=== Data to use ===
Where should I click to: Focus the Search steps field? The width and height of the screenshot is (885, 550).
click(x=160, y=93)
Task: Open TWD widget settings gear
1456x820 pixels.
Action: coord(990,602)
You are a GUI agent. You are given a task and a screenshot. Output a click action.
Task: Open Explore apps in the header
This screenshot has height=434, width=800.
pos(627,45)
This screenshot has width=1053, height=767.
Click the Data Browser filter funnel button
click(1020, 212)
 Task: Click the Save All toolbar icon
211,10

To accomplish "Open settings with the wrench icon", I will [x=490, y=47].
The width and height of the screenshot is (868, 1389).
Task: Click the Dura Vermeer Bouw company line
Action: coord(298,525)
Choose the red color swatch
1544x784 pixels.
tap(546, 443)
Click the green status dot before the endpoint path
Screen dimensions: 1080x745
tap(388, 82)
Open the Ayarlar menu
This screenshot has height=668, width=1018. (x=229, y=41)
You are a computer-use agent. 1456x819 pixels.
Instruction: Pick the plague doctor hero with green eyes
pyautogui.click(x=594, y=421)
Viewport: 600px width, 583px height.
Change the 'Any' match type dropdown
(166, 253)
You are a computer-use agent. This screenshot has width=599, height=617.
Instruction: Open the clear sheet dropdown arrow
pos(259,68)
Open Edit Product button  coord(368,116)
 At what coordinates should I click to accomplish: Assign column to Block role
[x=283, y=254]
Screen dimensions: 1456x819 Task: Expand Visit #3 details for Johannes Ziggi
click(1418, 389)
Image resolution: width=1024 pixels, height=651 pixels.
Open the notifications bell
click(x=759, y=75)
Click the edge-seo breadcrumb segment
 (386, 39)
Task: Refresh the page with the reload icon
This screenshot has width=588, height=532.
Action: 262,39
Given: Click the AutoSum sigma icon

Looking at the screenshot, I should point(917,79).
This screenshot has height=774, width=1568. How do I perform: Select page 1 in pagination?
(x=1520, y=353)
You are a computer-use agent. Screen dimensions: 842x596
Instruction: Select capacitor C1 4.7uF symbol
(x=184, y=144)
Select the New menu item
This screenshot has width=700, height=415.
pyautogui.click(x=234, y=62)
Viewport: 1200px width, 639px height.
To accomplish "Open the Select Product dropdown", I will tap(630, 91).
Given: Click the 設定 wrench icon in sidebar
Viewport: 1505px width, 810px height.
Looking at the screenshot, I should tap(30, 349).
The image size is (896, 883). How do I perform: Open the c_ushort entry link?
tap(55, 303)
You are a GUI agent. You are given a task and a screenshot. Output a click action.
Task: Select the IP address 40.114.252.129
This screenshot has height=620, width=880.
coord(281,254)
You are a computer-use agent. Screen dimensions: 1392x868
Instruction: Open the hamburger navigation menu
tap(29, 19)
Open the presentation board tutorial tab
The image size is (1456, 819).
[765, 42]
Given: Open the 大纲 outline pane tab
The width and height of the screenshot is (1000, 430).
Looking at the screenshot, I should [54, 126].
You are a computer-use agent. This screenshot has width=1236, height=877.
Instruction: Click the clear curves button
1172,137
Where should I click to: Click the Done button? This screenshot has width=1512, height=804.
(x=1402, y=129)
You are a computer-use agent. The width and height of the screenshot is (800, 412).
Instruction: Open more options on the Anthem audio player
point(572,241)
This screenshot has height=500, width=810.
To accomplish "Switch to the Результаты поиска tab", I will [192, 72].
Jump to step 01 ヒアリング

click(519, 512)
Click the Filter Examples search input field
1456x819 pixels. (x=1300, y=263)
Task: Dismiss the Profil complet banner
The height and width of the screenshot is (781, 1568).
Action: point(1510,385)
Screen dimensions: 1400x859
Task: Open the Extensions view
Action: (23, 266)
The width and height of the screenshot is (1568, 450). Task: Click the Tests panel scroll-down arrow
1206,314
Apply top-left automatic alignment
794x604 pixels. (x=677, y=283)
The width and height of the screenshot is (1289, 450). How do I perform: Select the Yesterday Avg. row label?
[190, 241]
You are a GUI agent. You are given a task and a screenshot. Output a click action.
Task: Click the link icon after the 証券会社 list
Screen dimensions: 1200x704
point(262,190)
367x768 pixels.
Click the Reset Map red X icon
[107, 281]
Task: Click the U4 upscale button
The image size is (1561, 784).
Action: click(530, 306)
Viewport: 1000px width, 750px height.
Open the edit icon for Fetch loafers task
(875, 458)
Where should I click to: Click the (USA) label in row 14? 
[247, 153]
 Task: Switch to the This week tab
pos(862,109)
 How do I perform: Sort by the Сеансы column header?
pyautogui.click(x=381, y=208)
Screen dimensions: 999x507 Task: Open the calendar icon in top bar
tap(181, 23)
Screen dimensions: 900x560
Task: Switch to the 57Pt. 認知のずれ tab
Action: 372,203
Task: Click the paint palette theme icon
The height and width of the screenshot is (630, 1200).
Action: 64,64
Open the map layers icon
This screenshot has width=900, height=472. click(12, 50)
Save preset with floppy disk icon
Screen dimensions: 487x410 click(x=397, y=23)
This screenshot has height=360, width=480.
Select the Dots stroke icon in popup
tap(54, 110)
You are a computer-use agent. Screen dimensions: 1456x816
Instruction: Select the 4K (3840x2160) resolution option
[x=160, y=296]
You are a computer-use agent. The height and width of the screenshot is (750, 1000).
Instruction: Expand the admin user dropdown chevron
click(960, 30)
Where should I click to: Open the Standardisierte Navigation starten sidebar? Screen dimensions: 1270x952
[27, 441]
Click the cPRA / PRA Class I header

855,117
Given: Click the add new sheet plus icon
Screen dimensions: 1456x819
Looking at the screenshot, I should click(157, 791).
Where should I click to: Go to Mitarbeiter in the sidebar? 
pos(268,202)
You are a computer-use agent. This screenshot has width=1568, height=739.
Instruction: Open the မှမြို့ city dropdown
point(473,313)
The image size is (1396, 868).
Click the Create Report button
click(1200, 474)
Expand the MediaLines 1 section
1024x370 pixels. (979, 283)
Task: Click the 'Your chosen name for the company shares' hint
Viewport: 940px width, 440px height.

=== Instructions for the task ===
Copy every one of the records above line for line, without altering anything.

=== Expected answer ===
Where should I click to: Focus the Search steps field? The width and height of the screenshot is (885, 550).
click(x=160, y=93)
Task: Open TWD widget settings gear
1456x820 pixels.
Action: coord(990,602)
You are a GUI agent. You are given a task and a screenshot. Output a click action.
Task: Open Explore apps in the header
This screenshot has height=434, width=800.
pos(627,45)
This screenshot has width=1053, height=767.
Click the Data Browser filter funnel button
click(1020, 212)
 Task: Click the Save All toolbar icon
211,10

To accomplish "Open settings with the wrench icon", I will [x=490, y=47].
The width and height of the screenshot is (868, 1389).
Task: Click the Dura Vermeer Bouw company line
Action: coord(298,525)
Choose the red color swatch
1544x784 pixels.
tap(546, 443)
Click the green status dot before the endpoint path
Screen dimensions: 1080x745
tap(388, 82)
Open the Ayarlar menu
This screenshot has height=668, width=1018. (x=229, y=41)
You are a computer-use agent. 1456x819 pixels.
Instruction: Pick the plague doctor hero with green eyes
pyautogui.click(x=594, y=421)
Viewport: 600px width, 583px height.
Change the 'Any' match type dropdown
(166, 253)
You are a computer-use agent. This screenshot has width=599, height=617.
Instruction: Open the clear sheet dropdown arrow
pos(259,68)
Open Edit Product button  coord(368,116)
 At what coordinates should I click to accomplish: Assign column to Block role
[x=283, y=254]
Screen dimensions: 1456x819 Task: Expand Visit #3 details for Johannes Ziggi
click(1418, 389)
Image resolution: width=1024 pixels, height=651 pixels.
Open the notifications bell
click(x=759, y=75)
Click the edge-seo breadcrumb segment
 (386, 39)
Task: Refresh the page with the reload icon
This screenshot has width=588, height=532.
Action: 262,39
Given: Click the AutoSum sigma icon

Looking at the screenshot, I should point(917,79).
This screenshot has height=774, width=1568. How do I perform: Select page 1 in pagination?
(x=1520, y=353)
You are a computer-use agent. Screen dimensions: 842x596
Instruction: Select capacitor C1 4.7uF symbol
(x=184, y=144)
Select the New menu item
This screenshot has width=700, height=415.
pyautogui.click(x=234, y=62)
Viewport: 1200px width, 639px height.
To accomplish "Open the Select Product dropdown", I will tap(630, 91).
Given: Click the 設定 wrench icon in sidebar
Viewport: 1505px width, 810px height.
Looking at the screenshot, I should tap(30, 349).
The image size is (896, 883). How do I perform: Open the c_ushort entry link?
tap(55, 303)
You are a GUI agent. You are given a task and a screenshot. Output a click action.
Task: Select the IP address 40.114.252.129
This screenshot has height=620, width=880.
coord(281,254)
You are a computer-use agent. Screen dimensions: 1392x868
Instruction: Open the hamburger navigation menu
tap(29, 19)
Open the presentation board tutorial tab
The image size is (1456, 819).
[765, 42]
Given: Open the 大纲 outline pane tab
The width and height of the screenshot is (1000, 430).
Looking at the screenshot, I should [54, 126].
You are a computer-use agent. This screenshot has width=1236, height=877.
Instruction: Click the clear curves button
1172,137
Where should I click to: Click the Done button? This screenshot has width=1512, height=804.
(x=1402, y=129)
You are a computer-use agent. The width and height of the screenshot is (800, 412).
Instruction: Open more options on the Anthem audio player
point(572,241)
This screenshot has height=500, width=810.
To accomplish "Switch to the Результаты поиска tab", I will [192, 72].
Jump to step 01 ヒアリング

click(519, 512)
Click the Filter Examples search input field
1456x819 pixels. (x=1300, y=263)
Task: Dismiss the Profil complet banner
The height and width of the screenshot is (781, 1568).
Action: point(1510,385)
Screen dimensions: 1400x859
Task: Open the Extensions view
Action: (23, 266)
The width and height of the screenshot is (1568, 450). Task: Click the Tests panel scroll-down arrow
1206,314
Apply top-left automatic alignment
794x604 pixels. (x=677, y=283)
The width and height of the screenshot is (1289, 450). How do I perform: Select the Yesterday Avg. row label?
[190, 241]
You are a GUI agent. You are given a task and a screenshot. Output a click action.
Task: Click the link icon after the 証券会社 list
Screen dimensions: 1200x704
point(262,190)
367x768 pixels.
Click the Reset Map red X icon
[107, 281]
Task: Click the U4 upscale button
The image size is (1561, 784).
Action: click(530, 306)
Viewport: 1000px width, 750px height.
Open the edit icon for Fetch loafers task
(875, 458)
Where should I click to: Click the (USA) label in row 14? 
[247, 153]
 Task: Switch to the This week tab
pos(862,109)
 How do I perform: Sort by the Сеансы column header?
pyautogui.click(x=381, y=208)
Screen dimensions: 999x507 Task: Open the calendar icon in top bar
tap(181, 23)
Screen dimensions: 900x560
Task: Switch to the 57Pt. 認知のずれ tab
Action: 372,203
Task: Click the paint palette theme icon
The height and width of the screenshot is (630, 1200).
Action: 64,64
Open the map layers icon
This screenshot has width=900, height=472. click(12, 50)
Save preset with floppy disk icon
Screen dimensions: 487x410 click(x=397, y=23)
This screenshot has height=360, width=480.
Select the Dots stroke icon in popup
tap(54, 110)
You are a computer-use agent. Screen dimensions: 1456x816
Instruction: Select the 4K (3840x2160) resolution option
[x=160, y=296]
You are a computer-use agent. The height and width of the screenshot is (750, 1000).
Instruction: Expand the admin user dropdown chevron
click(960, 30)
Where should I click to: Open the Standardisierte Navigation starten sidebar? Screen dimensions: 1270x952
[27, 441]
Click the cPRA / PRA Class I header

855,117
Given: Click the add new sheet plus icon
Screen dimensions: 1456x819
Looking at the screenshot, I should click(157, 791).
Where should I click to: Go to Mitarbeiter in the sidebar? 
pos(268,202)
You are a computer-use agent. This screenshot has width=1568, height=739.
Instruction: Open the မှမြို့ city dropdown
point(473,313)
The image size is (1396, 868).
Click the Create Report button
click(1200, 474)
Expand the MediaLines 1 section
1024x370 pixels. (979, 283)
Task: Click the 'Your chosen name for the company shares' hint
Viewport: 940px width, 440px height.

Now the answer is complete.